Выбрать главу

— А! — выговорил Порскин. — Конечно… Простите. Я должен был сразу вам объяснить.

Он наклонился и обеими руками перевернул мертвеца на спину.

— Узнаете его? Да подойдите вы ближе. Он уже не причинит вам никакого вреда. Он больше этого не может.

У меня вся кровь отхлынула от сердца и застучала в голове. Убитый не был ни Свинчаткиным, ни Витольдом, ни Муриным. Он, если уж на то пошло, вообще не был человеком. Это был фольд.

— Ну… наверное… — выдавил наконец я. — Возможно… возможно, да, мы встречались. Не могу утверждать определенно.

— Он ведь из банды Свинчаткина, так? — сказал Порскин.

— Вы поэтому меня позвали? Я ведь свидетель, жертва ограбления, и могу опознать…

— Да, — кивнул следователь, внимательно за мной наблюдая. — Да что с вами? Что вас пугает?

— Не знаю, — честно ответил я. — Может быть, ксенофобия так проявляется. Мне на него даже глядеть — и то противно. Лучше бы он, право слово, был живой и угрожал мне. А так — к горлу подкатывает. Кожа эта его и глаза заплывшие…

— Вы видели его прежде? — настаивал следователь.

— Его… или другого такого же, — ответил я.

Мне и вправду сделалось нехорошо от происходящего. До чего же несправедливо, что случилось все именно сегодня, когда вдруг выдалась такая ясная, чудная погода! Как будто долгожданный праздник кто-то испортил.

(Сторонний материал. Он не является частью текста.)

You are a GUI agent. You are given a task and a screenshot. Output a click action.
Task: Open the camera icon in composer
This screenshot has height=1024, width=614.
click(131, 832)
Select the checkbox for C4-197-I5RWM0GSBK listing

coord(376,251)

— Они все на одно лицо, эти ксены, — прибавил я.

— Сколько таких вы встречали? — спросил Порскин.

— Троих, может быть, или четверых, — соврал я. — Но почему вы считаете, что покойный непременно принадлежал к банде Свинчаткина?

— Я уже послал запрос в министерство межпланетных сношений, — ответил Порскин. — Раса определена как «фольд» — ксен с планеты Фольда. Землю эта раса еще не посещала. Во всяком случае, официально. Отсюда — очень простой вывод… Точнее, никакого вывода, кроме одного, который ни из чего не выводится, а существует сам по себе, так сказать, эмпирически: это один из сообщников Свинчаткина.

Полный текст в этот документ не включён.